# OMG where to start talbot pilote



## g7hej (Sep 28, 2011)

hi everybody got a talbot pilot, dont ask no manuals no nothing so please guide me, hahaha tried all switches on pilot electric switchboard and water came from looks like a bleed screw on bottom gas heater hoho, it got a gas heater no gas to try that yet having fun sofar, moved all cushions out fresh air in fabreezed ect. so clean up starts tommorow. we are looking for our first trip this weekend dont no where yet, we live in blackpool so way hay.
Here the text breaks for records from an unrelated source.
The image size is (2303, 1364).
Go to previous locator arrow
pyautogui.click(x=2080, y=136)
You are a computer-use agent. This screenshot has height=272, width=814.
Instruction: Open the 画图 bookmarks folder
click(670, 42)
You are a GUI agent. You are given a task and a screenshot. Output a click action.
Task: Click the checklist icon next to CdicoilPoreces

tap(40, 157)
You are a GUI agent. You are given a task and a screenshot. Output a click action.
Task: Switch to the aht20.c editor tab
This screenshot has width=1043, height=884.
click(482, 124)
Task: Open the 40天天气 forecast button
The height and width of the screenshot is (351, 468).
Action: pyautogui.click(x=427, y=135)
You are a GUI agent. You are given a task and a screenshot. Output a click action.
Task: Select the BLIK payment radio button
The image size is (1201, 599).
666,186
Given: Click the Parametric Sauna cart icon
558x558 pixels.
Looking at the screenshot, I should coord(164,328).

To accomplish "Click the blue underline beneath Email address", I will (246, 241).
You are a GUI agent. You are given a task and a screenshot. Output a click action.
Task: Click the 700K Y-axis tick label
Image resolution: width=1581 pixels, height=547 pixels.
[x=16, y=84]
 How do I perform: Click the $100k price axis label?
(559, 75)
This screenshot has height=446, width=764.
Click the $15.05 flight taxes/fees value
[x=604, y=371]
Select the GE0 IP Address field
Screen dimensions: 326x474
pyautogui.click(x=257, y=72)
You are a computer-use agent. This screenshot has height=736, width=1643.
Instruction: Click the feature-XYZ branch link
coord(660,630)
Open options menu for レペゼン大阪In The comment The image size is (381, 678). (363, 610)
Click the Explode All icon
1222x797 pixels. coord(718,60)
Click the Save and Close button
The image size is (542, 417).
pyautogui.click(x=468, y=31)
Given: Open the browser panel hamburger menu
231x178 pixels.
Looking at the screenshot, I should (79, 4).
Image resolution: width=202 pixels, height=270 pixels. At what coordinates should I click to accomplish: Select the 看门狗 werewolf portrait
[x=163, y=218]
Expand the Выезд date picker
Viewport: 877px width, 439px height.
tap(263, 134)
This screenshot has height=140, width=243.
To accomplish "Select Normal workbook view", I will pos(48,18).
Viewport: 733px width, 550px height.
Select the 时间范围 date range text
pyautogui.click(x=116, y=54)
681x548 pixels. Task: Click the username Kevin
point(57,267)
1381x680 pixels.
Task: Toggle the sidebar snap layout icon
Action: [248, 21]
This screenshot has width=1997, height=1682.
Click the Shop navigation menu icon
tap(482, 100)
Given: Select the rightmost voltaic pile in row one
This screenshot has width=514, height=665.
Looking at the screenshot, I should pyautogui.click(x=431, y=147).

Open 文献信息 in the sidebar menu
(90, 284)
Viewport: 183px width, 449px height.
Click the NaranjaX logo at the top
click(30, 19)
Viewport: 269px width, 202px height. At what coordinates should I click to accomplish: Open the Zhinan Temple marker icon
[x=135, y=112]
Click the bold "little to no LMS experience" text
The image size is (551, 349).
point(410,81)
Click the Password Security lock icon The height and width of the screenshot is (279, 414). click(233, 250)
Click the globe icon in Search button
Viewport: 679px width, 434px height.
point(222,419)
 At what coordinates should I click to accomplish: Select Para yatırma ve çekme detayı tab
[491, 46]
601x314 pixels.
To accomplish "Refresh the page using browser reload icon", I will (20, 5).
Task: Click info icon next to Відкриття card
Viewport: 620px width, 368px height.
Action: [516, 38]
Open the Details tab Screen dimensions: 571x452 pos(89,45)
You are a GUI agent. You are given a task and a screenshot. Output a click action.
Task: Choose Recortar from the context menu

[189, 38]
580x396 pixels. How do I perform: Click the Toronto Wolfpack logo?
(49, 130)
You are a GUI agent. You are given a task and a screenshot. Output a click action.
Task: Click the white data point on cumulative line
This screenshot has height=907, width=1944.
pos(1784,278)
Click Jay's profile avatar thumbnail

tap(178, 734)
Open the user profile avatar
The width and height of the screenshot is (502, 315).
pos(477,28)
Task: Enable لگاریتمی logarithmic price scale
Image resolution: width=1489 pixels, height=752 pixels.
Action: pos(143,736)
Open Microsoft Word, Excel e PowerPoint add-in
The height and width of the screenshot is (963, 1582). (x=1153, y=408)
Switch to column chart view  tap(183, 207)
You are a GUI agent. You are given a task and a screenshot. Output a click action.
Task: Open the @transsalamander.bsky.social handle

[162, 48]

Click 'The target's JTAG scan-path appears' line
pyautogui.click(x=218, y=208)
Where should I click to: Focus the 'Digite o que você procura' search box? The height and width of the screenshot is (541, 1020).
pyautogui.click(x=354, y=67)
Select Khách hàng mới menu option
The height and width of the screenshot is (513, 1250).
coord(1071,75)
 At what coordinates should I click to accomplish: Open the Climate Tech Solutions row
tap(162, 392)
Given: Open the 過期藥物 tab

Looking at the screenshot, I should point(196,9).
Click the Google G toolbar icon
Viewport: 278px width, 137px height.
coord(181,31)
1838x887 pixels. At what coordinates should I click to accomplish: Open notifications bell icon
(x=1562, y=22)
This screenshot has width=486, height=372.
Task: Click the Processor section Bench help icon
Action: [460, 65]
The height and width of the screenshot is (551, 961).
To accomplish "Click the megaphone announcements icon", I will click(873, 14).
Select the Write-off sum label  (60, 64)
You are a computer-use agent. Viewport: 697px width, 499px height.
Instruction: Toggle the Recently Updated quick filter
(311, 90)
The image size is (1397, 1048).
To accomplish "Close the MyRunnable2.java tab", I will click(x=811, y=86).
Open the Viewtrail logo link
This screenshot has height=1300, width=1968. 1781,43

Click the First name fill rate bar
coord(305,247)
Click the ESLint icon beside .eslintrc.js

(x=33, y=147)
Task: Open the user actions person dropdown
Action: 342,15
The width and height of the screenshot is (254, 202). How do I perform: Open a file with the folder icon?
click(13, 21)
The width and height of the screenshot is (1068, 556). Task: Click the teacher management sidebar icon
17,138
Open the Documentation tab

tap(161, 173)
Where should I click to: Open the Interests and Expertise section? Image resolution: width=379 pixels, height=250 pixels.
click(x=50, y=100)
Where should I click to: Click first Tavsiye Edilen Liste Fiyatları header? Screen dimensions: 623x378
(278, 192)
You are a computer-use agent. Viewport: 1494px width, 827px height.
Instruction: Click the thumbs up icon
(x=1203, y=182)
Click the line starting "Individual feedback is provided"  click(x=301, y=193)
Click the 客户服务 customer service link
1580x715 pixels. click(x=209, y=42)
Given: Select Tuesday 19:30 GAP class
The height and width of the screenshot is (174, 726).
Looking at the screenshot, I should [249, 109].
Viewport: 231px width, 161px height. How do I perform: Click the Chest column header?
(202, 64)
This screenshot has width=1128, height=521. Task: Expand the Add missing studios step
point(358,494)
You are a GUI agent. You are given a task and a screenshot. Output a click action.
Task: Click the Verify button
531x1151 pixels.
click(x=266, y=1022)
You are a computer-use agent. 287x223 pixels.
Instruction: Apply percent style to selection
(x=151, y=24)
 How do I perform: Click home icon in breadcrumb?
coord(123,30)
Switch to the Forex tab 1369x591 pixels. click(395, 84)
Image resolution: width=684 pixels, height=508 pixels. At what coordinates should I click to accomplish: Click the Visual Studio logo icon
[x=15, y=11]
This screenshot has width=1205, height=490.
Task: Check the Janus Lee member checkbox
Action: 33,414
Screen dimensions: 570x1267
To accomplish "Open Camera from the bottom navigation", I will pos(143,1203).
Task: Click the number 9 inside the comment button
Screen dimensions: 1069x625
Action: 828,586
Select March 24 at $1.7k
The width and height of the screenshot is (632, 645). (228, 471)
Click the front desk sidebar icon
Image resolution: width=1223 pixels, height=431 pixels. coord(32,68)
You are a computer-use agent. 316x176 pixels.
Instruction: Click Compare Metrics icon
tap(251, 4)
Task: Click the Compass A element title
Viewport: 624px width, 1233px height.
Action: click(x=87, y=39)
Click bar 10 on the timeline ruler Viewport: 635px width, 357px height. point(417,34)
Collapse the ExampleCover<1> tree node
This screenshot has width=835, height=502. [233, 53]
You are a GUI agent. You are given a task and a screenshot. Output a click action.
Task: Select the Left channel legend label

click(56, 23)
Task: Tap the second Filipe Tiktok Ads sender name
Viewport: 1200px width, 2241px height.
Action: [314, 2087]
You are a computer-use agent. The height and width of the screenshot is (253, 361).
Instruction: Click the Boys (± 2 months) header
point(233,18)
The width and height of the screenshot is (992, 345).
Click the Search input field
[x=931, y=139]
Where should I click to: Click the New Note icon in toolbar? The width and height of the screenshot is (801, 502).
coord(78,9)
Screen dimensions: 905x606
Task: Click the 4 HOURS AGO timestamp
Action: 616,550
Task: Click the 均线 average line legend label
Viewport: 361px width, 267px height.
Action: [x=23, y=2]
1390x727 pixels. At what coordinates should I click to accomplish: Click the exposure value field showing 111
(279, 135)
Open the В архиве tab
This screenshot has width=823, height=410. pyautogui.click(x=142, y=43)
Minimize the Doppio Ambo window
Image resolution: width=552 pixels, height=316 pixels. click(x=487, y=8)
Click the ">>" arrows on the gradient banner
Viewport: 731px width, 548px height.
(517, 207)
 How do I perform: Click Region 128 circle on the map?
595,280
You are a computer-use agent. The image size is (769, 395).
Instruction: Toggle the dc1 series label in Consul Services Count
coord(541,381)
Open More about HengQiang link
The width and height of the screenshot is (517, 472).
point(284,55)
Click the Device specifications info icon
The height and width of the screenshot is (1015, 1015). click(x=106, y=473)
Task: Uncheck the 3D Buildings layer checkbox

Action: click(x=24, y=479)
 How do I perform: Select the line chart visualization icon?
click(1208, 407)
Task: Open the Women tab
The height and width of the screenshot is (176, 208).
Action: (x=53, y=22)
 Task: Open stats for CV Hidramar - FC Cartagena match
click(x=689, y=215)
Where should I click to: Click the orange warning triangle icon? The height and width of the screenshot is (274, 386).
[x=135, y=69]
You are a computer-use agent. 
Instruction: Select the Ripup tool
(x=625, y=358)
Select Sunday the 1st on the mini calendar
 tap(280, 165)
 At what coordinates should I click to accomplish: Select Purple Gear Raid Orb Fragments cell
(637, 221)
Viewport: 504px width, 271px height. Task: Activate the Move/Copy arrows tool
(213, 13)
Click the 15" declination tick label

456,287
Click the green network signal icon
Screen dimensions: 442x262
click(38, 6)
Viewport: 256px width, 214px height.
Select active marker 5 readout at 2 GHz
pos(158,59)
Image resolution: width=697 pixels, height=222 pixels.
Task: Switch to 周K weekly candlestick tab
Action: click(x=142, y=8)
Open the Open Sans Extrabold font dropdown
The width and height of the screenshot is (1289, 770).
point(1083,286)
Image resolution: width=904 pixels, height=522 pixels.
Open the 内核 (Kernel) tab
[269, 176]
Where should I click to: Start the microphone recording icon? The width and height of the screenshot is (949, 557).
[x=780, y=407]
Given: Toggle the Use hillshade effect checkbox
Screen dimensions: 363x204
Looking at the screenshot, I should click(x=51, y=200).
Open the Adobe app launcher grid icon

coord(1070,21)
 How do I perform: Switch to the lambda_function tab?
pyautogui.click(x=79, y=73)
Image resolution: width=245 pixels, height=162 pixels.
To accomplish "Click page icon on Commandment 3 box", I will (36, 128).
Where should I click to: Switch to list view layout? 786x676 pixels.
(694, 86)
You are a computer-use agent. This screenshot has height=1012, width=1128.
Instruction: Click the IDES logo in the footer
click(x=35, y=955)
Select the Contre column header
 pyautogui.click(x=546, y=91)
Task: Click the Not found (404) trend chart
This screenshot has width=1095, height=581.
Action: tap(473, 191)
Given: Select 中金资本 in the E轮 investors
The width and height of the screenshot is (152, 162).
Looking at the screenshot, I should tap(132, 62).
 regards graham and michelle


----------



## MOS (Sep 28, 2011)

Hi Graham thats exactly what it is a bleed screw for draining down to prevent frost damage ,there should be a blanking screw around somewhere with a fiber washer on it  MOS


----------



## g7hej (Sep 29, 2011)

*Re newbie*

Good DAY

yes i presumed it a bleed screw or somat like that. MOS it does have a very small o ring, so anyway daylight so going have better look today, going start by getting model numbers and get on here to find manuals.   onwards upwards.

graham


----------



## driftwood (Sep 29, 2011)

g7hej said:


> hi everybody got a talbot pilot, dont ask no manuals no nothing. we are looking for our first trip this weekend dont no where yet, we live in blackpool so way hay.
> 
> 
> regards graham and michelle


 
I have an independently converted 1990 2,5 litre diesel Talbot Express. Currently 3,500 miles into a trip to Southern Russia and back, from UK. Averaging about 35 m.p.g. and diesel costs only about 50 pence a litre here 
Maybe I can help with some things? E. g. don't waste money on sat-nav, just get a compass 

Rostov-on-Don:


----------



## scampa (Oct 2, 2011)

Hi and welcome to the site.

Hope you have some great times!


----------



## driftwood (Oct 3, 2011)

scampa said:


> Hi and welcome to the site.
> 
> Hope you have some great times!



Thanks.
I signed up a few months back, but have not visited this site much due to being busy and not really liking web-based fora, preferring Usenet - easier to navigate and does not require you to be on-line. Both quite relevant to the lifestyle really


----------



## Hobbsy (Oct 3, 2011)

I also have a talbot merlin and willing to give advice if required, out some photos up and that might help us to identify what switch does what!


----------



## Guernsey Donkey (Oct 4, 2011)

Hi and :welcome: to the site.


----------